In this article we provide a brief note on certain key elements of the court’s decision.
The case is a class action in which plaintiffs claimed that Quest/Quest fiduciaries breached their fiduciary duty of prudence by keeping the Fidelity Freedom Funds (a suite of target date funds and the plan’s default option) and an Invesco real estate fund in Quest’s 401(k) plan fund menu. Plaintiffs alleged that the Fidelity TDF (which is actively managed) “performed worse than passively managed alternatives, and that the Invesco Fund also underperformed comparable funds.”
The court held that, in the first instance, defendants’ liability under ERISA’s prudence standard depended on the process it used and that their process met that standard.
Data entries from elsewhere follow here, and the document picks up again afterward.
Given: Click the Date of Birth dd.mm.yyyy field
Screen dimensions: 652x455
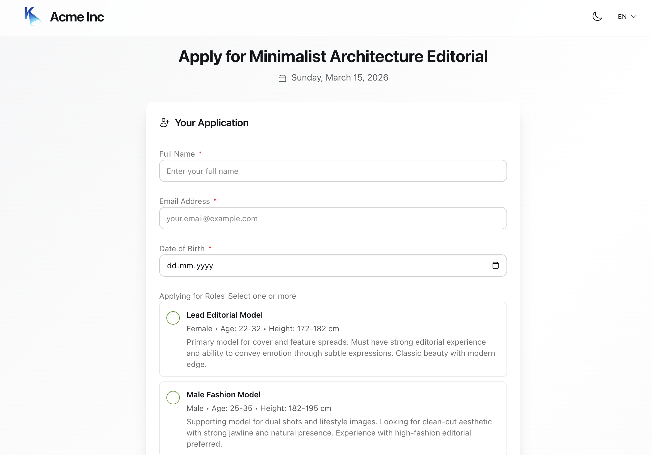Looking at the screenshot, I should (333, 265).
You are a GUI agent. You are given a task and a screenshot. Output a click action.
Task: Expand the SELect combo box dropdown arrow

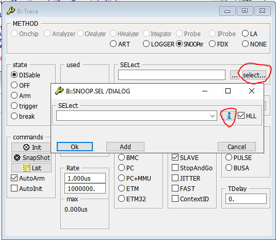click(213, 116)
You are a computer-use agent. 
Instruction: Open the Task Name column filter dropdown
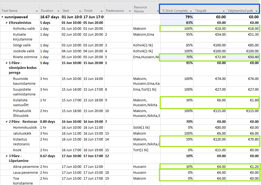click(36, 11)
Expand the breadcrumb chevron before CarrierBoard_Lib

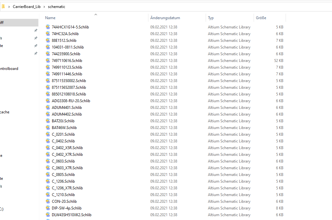click(x=9, y=7)
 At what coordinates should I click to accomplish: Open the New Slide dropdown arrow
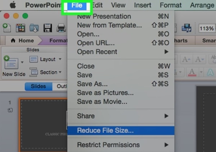[x=22, y=63]
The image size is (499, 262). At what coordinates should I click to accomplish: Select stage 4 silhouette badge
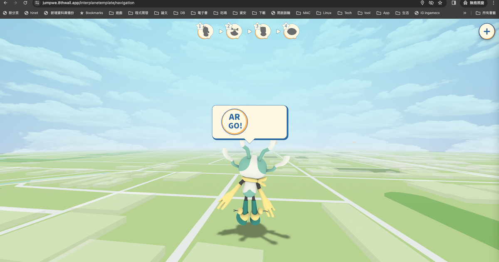click(291, 32)
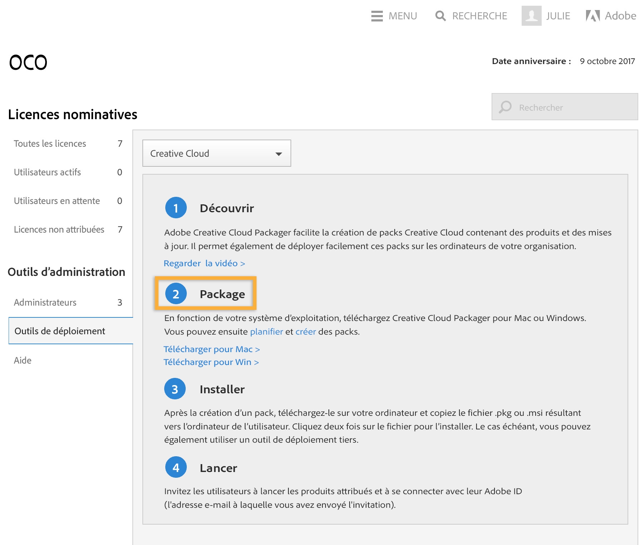The width and height of the screenshot is (644, 545).
Task: Click the step 4 Lancer circle
Action: click(x=176, y=467)

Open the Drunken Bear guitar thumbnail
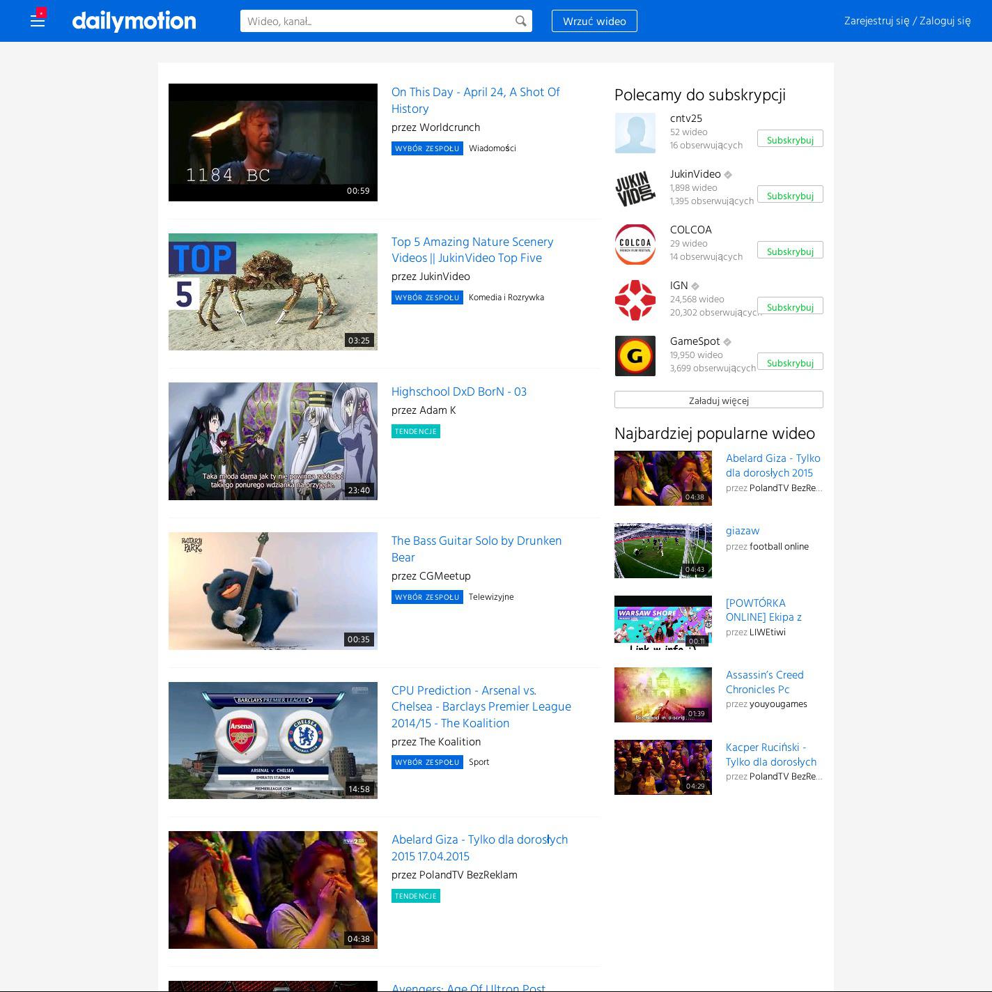[x=272, y=591]
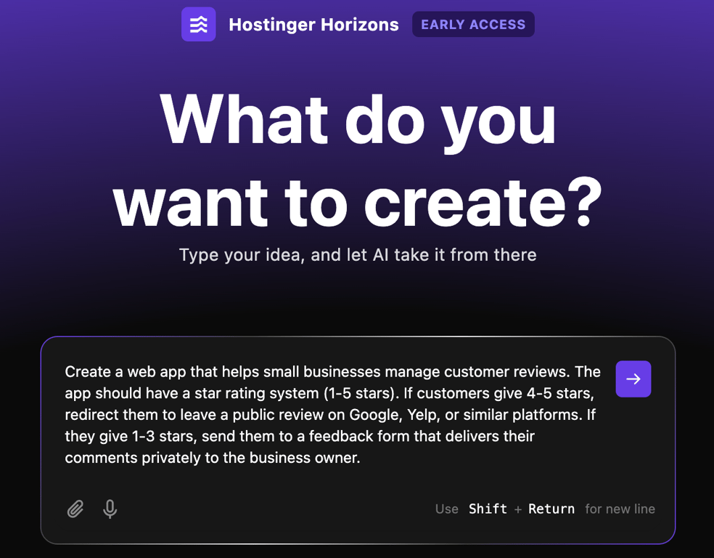Place cursor in the review app description
Image resolution: width=714 pixels, height=558 pixels.
tap(334, 414)
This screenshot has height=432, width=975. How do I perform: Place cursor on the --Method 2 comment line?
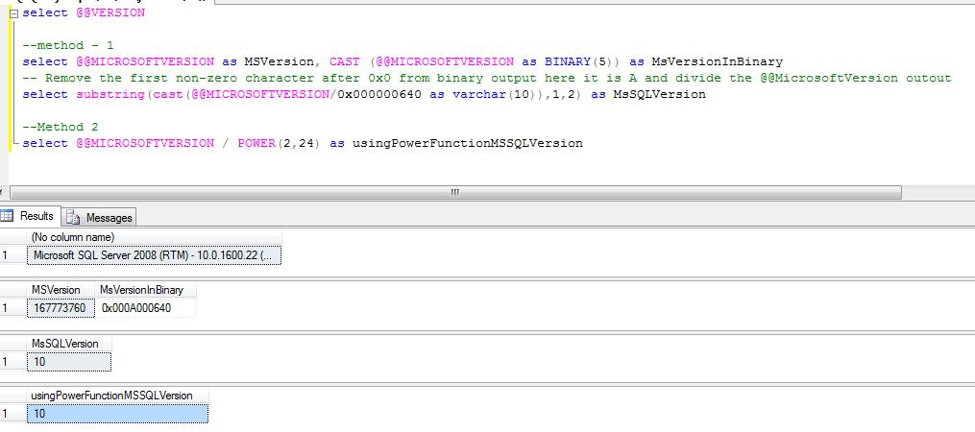tap(61, 127)
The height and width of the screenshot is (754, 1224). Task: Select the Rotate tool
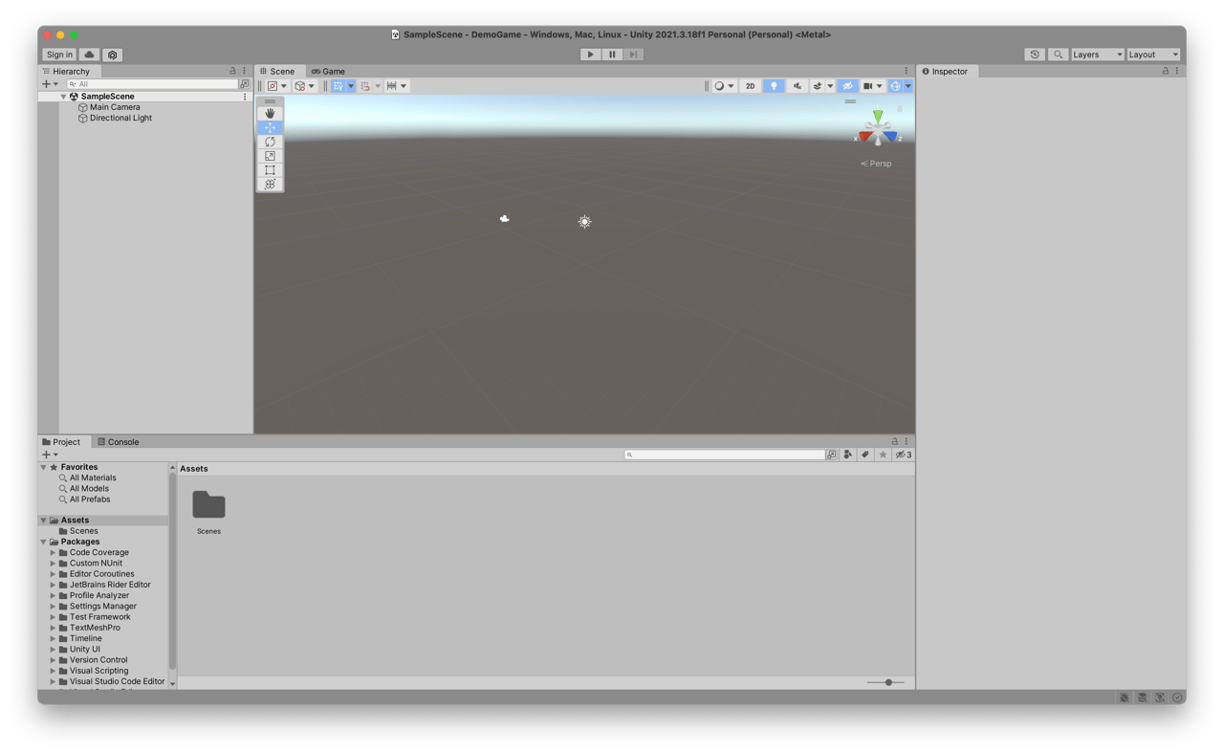(270, 142)
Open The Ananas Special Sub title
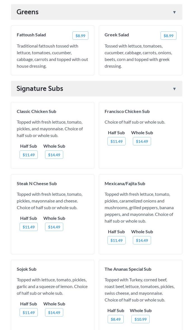The image size is (193, 330). point(128,269)
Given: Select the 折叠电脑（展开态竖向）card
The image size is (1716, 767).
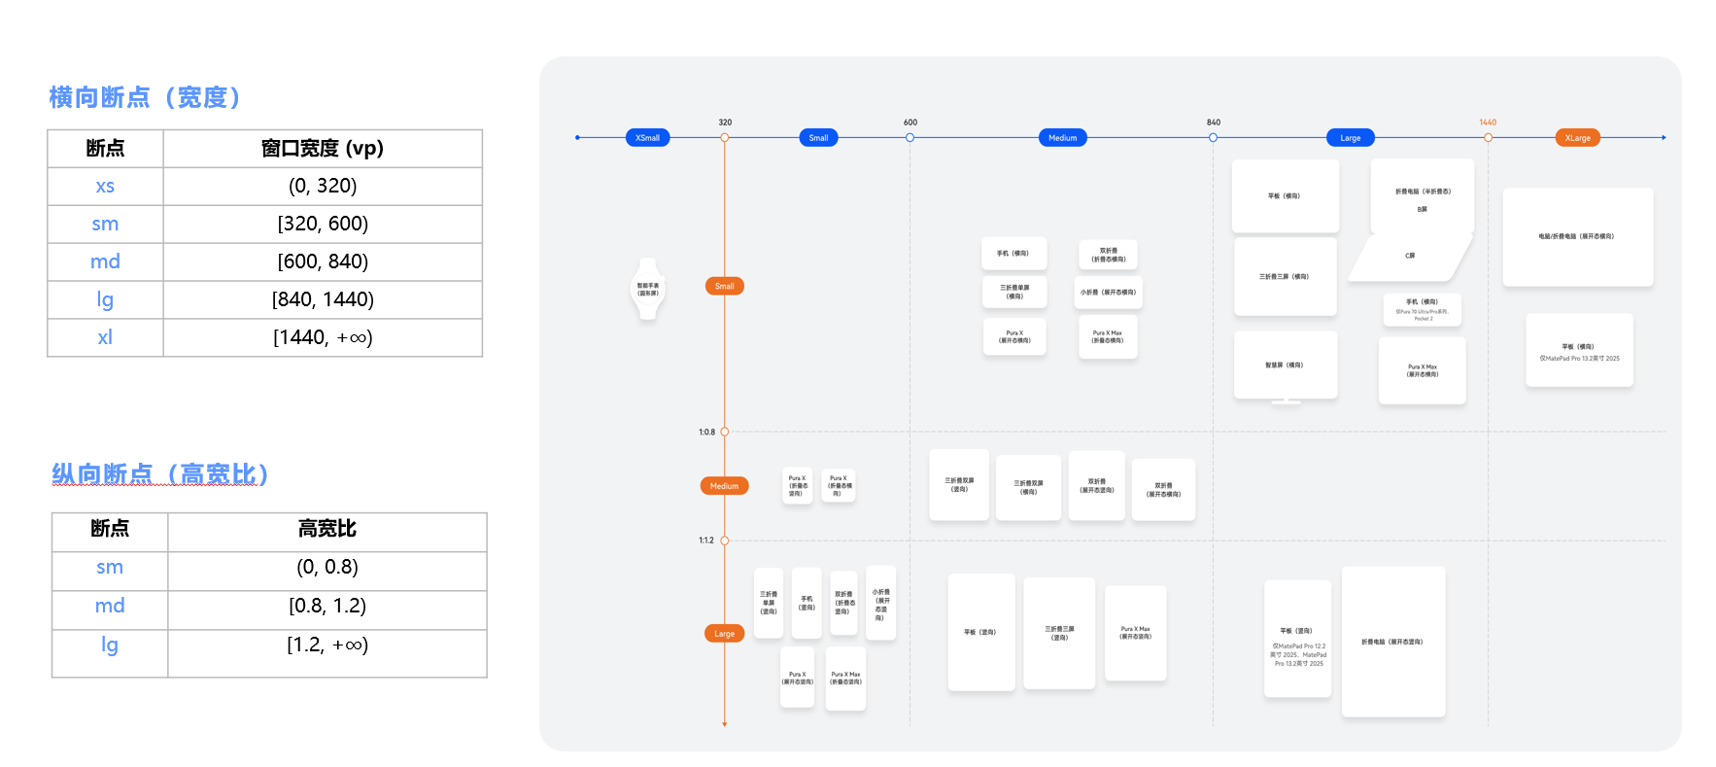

Process not outcomes. The court noted that “ERISA is mostly concerned with process, not outcomes.” The court found that the Fidelity TDF’s performance “was hardly egregious”:
As of mid-2014, six of the thirteen [Fidelity] Freedom Funds matched or outperformed their benchmarks over three years. By the end of 2014, the Funds ranked at the median among target-date funds. And from mid-2014 through late 2015, almost all of them out-performed or matched their indices across at least one timespan. So it was not obvious that they were bad investments. Minor underperformance, like that in 2013 and 2014, does not demand immediate change, especially when the goal is long-term growth. Plaintiffs are right that there were probably “other investment options in the same asset class as the Freedom Funds that had better prospects.” … [P]ointing to other, stronger options is not enough— ERISA fiduciaries need not pick the best investment to satisfy their duty of prudence. [Citing the Sixth Circuit’s decision in Common Spirit] Requiring fiduciaries to cut every below-average fund would create chaos.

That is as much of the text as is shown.